Since the embedding model (Embed, orange curve of Figure 3) automatically includes the Pauli repulsion contribution (see above), the electrostatic part of the embedding cannot be compared directly to the pure electrostatic curves. Instead, comparisons have to be made to the (EFP2 El + EFP2 Rep) curves.
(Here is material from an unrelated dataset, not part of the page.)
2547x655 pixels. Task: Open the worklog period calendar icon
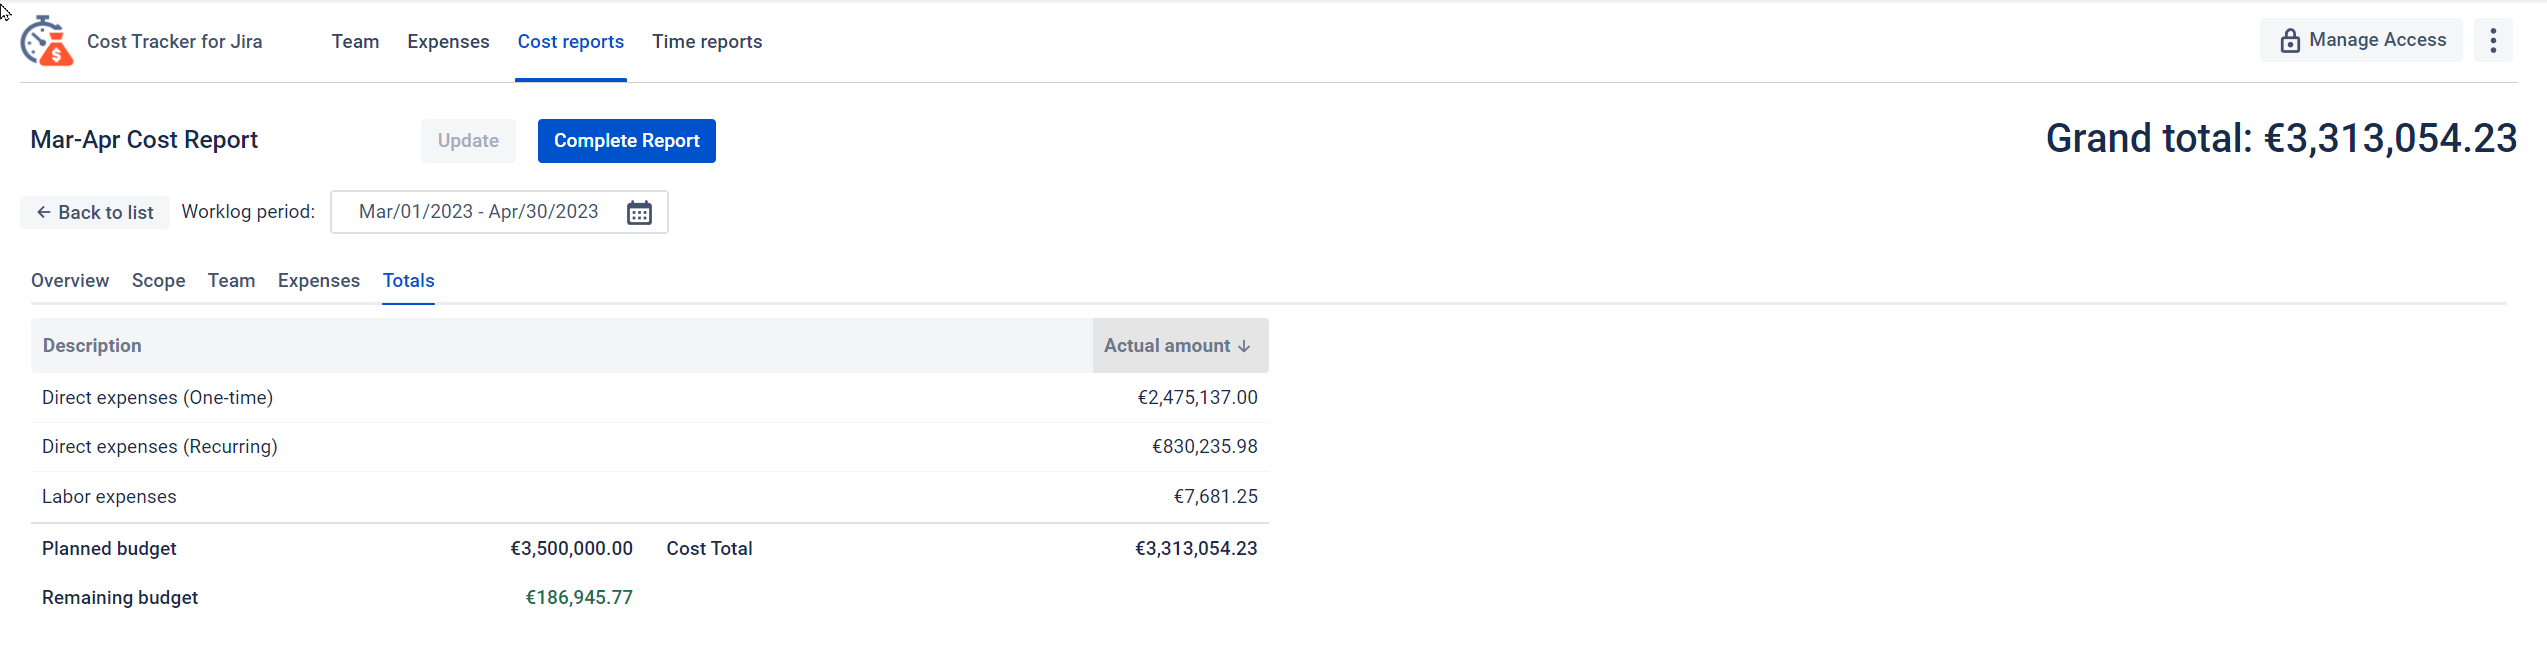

In this regard, a very good agreement is observed for Cyt‐Ura (S), Pyr‐Pyr (T1), Pyr‐Pyr (T2), and Pyr‐Pyr (IL3), while for Pyr‐Pyr (IL1) and Pyr‐Pyr (IL2) the curves cross, indicating a different distance dependence. The worst agreement is observed for Pyr‐Pyr (S) where embedding predicts a significantly weaker repulsion, which, in light of the discussion on the pure electrostatic component above, is likely to be closer to reality. Near the equilibrium, substantial (relative) difference is observed for the latter three arrangements.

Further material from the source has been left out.